I don't understand how:
- moving pieces of wood around a board can have mass appeal
- Smearing colored paint on material can have mass appeal
- Smashing sticks against covered buckets can have mass appeal
Those articles are just using the same examples (often verbatim) from the official docs. It's obvious that the authors haven't actually developed anything themselves.
There may be a lot of quality material out there, and it's just hidden under the mountain of low effort scraped, copied & AI content
Who's voice are you using when adding your hand crafted prose? Mimicking the style of the 80% or switching to your own?
Perhaps I'm a Luddite, or just in the dissonance phase toward enlightenment, but at the moment I don't want to invest in AI fiction. A big part of the experience for me is understanding the author's mind, not just the story being told
Plot twist, people who do first drafts and structural edits with AI can still do line edits and copy edits by hand for personal voice (and you have to anyhow if you want the prose to be exceptional).
I think there’s only a very small subset of fiction that uses the prose to that extent. Much like code really. If you are writing original algorithms you cannot use the LLM. If you are just remixing existing ones, it becomes a lot more useful.
Also, I guess I missed the brunt of your question, though the answer is similar. Most voice works for most characters. There’s only so many ways to say something, but occassionally you have to adjust the sentence or re-prompt the whole thing (the LLM has a tendency to see the best in characters).
|---|
_EXERCISE SET_.
**1)** Summarize the comment thread in two sentences.
**2)** Print the part of the comment thread starting at "There may be" and ending at "to your own?".
**3)** Rewrite more briefly the paragraph of the comment thread that begins "I think there’s only a very small subset", keeping its main points.

_DATA SECTION_.
|---|
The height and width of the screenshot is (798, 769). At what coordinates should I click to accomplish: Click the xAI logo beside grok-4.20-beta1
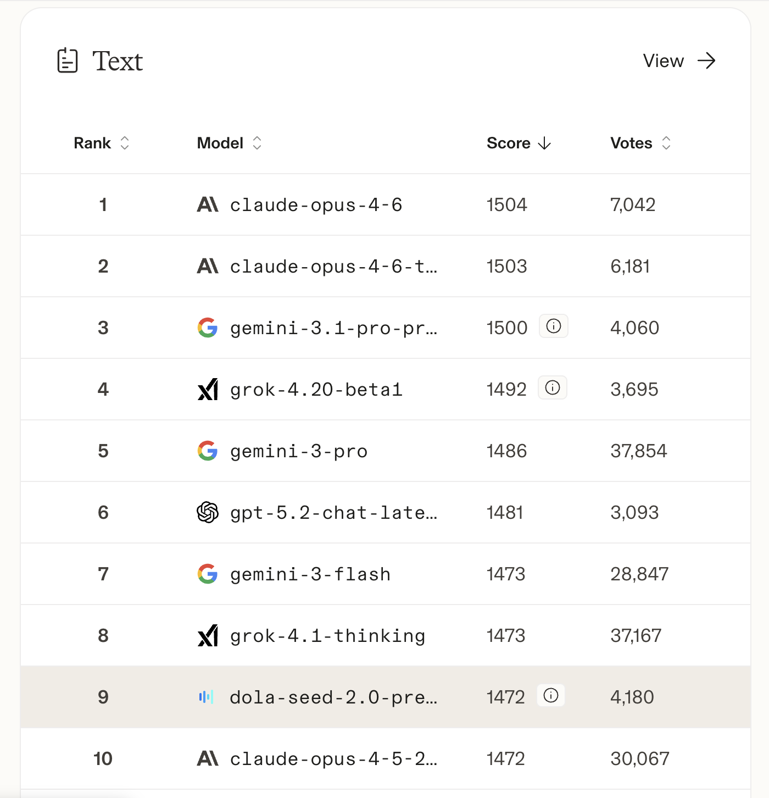pos(208,390)
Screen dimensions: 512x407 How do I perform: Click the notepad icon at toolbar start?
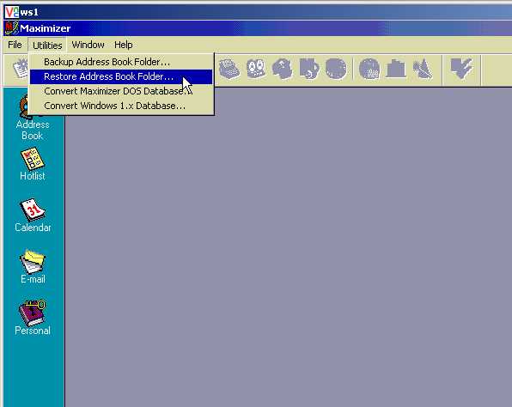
|---|
_RESPONSES_.
**1)** The thread complains that articles reuse examples from official docs, often verbatim, and that quality material may be hidden under a mountain of low-effort scraped, copied and AI content, while one comment says a big part of fiction is understanding the author's mind and declines to invest in AI fiction. Replies argue that people who draft and structurally edit with AI can still do line and copy edits by hand for personal voice, and that an LLM is of little use for original work but much more useful for remixing existing material.

**2)**
There may be a lot of quality material out there, and it's just hidden under the mountain of low effort scraped, copied & AI content
Who's voice are you using when adding your hand crafted prose? Mimicking the style of the 80% or switching to your own?

**3)** Only a very small subset of fiction uses prose to that extent, much as with code: you cannot use an LLM for writing original algorithms, but it becomes a lot more useful for remixing existing ones.